Starting her Sunday with gentle, controlled movement creates positive associations with exercise beyond aesthetic outcomes or performance metrics.

The Bigger Picture: Sustainable Fitness

Mia’s evolved approach demonstrates several evidence-supported principles for long-term exercise adherence.

Research consistently shows that enjoyment predicts continued participation more reliably than short-term results. By incorporating movement she genuinely looks forward to, Mia has created a sustainable framework rather than willpower-dependent routine.

Her reduction from six weight sessions to three doesn’t represent decreased commitment but rather increased sophistication in programming. Studies indicate that training volume has diminishing returns, with maintenance requiring significantly less stimulus than initial muscle building.
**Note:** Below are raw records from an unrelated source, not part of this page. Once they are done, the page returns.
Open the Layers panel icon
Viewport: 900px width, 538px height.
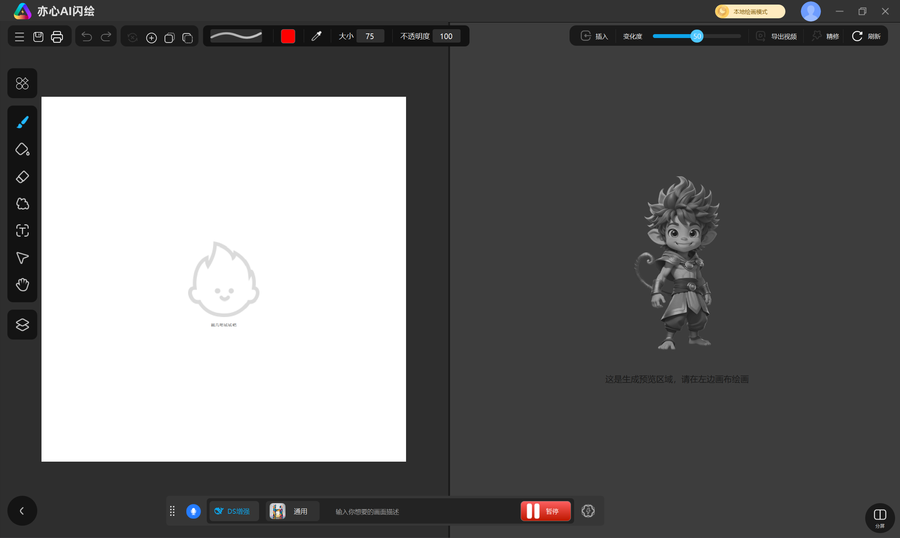22,324
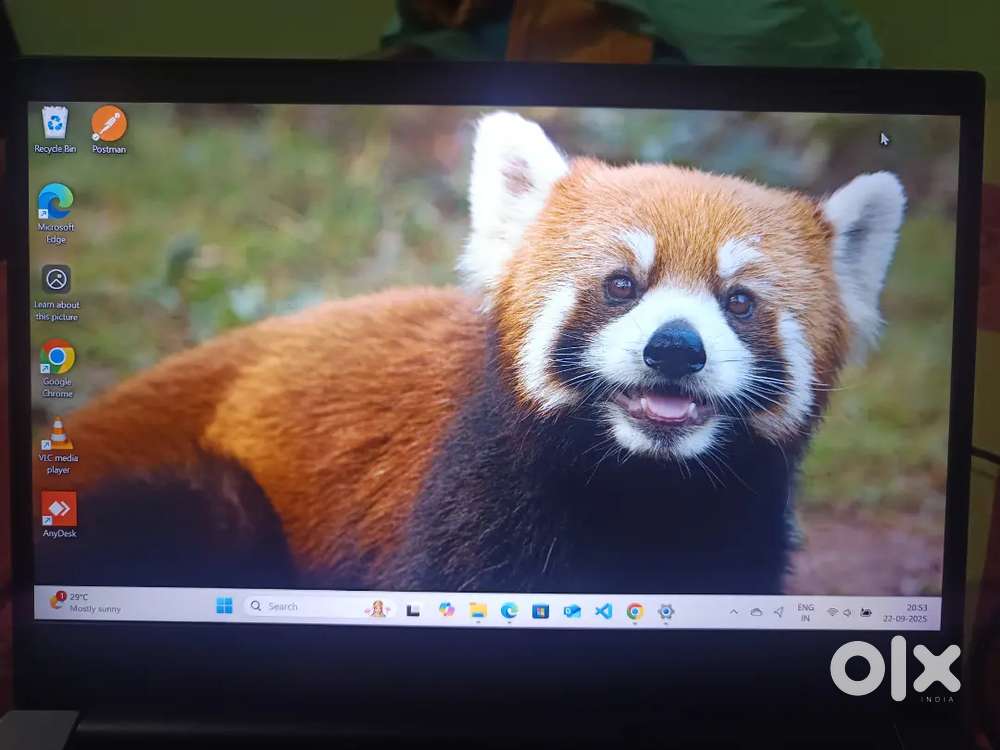Open Outlook from the taskbar

[572, 611]
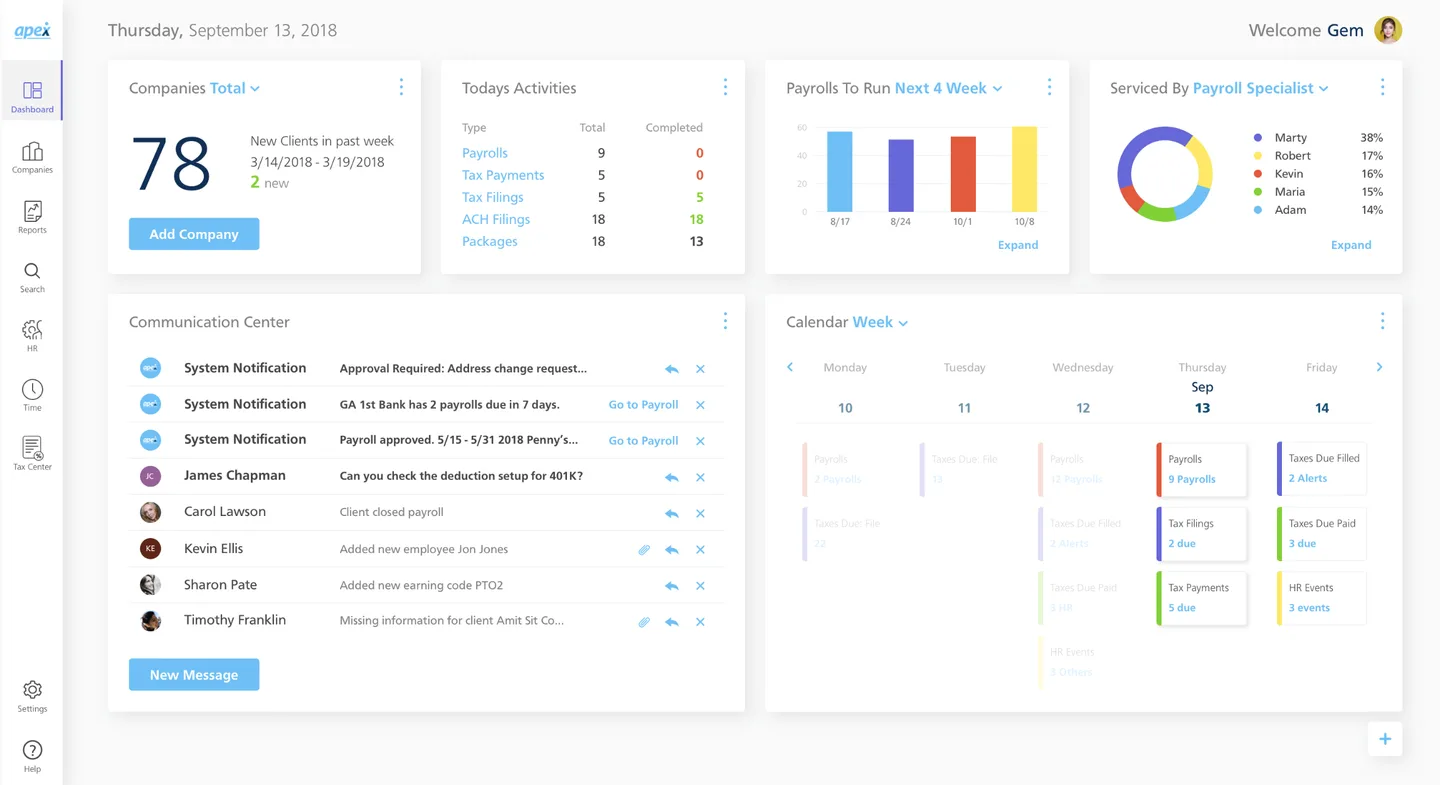Open Settings from the sidebar
The width and height of the screenshot is (1440, 785).
pyautogui.click(x=32, y=696)

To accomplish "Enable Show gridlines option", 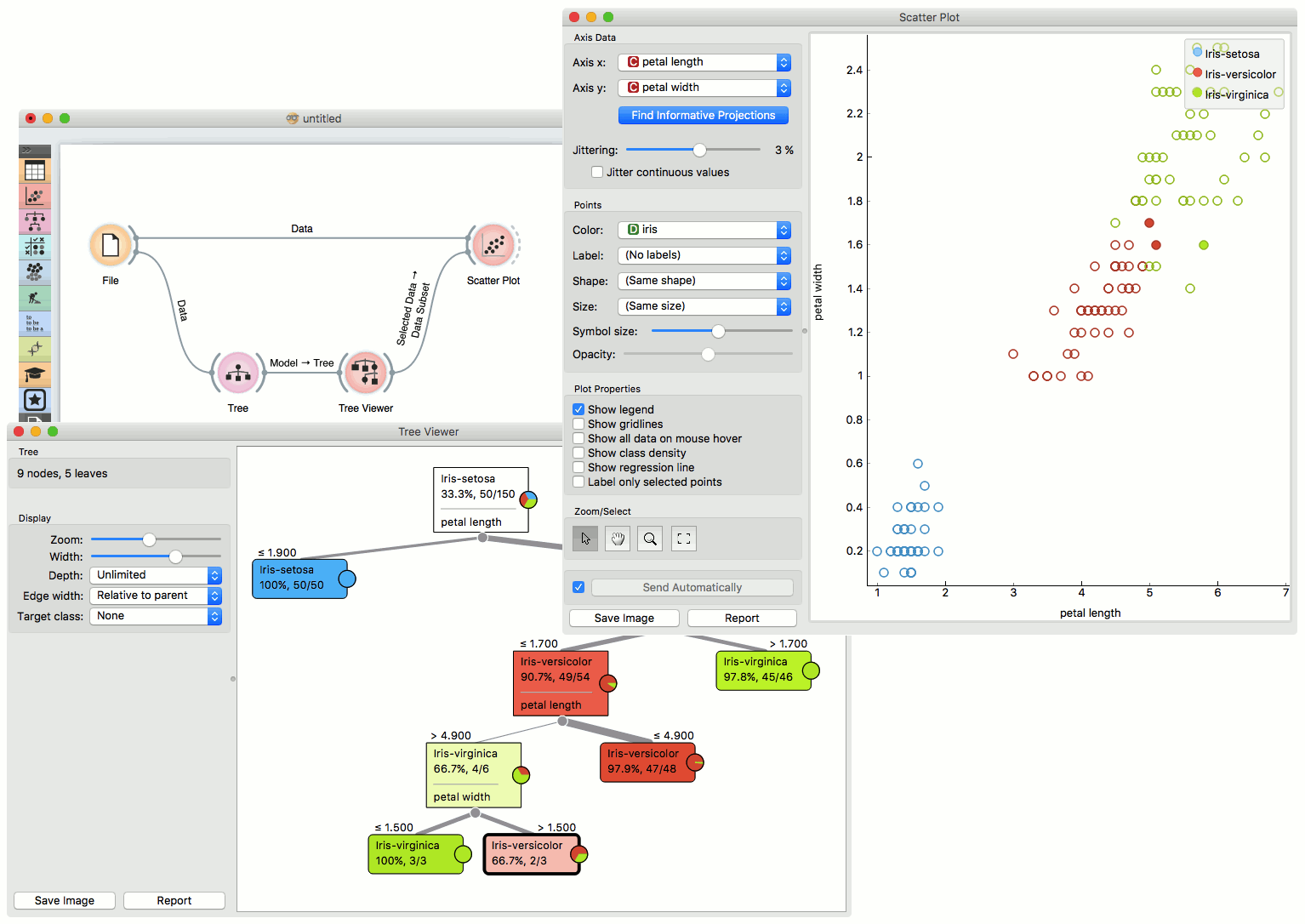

I’m just currently enjoying the way that things are right now in my week and the way that I structure my training week basically, which is why I wanted to film this full week of workouts because this is all still kind of new to me, but I’m really enjoying it and I feel like that is all that matters to me at the moment.

This mindset shift from obligation to enjoyment may represent Mia’s most important fitness evolution—one that ensures she’ll still be moving joyfully decades from now rather than burning out and quitting entirely.

Her message resonates particularly for women navigating fitness culture’s constant pressure to do more, train harder, and maintain unsustainable intensity indefinitely.

Sometimes the most powerful training decision isn’t adding another session but creating space for recovery, variety, and genuine pleasure in movement.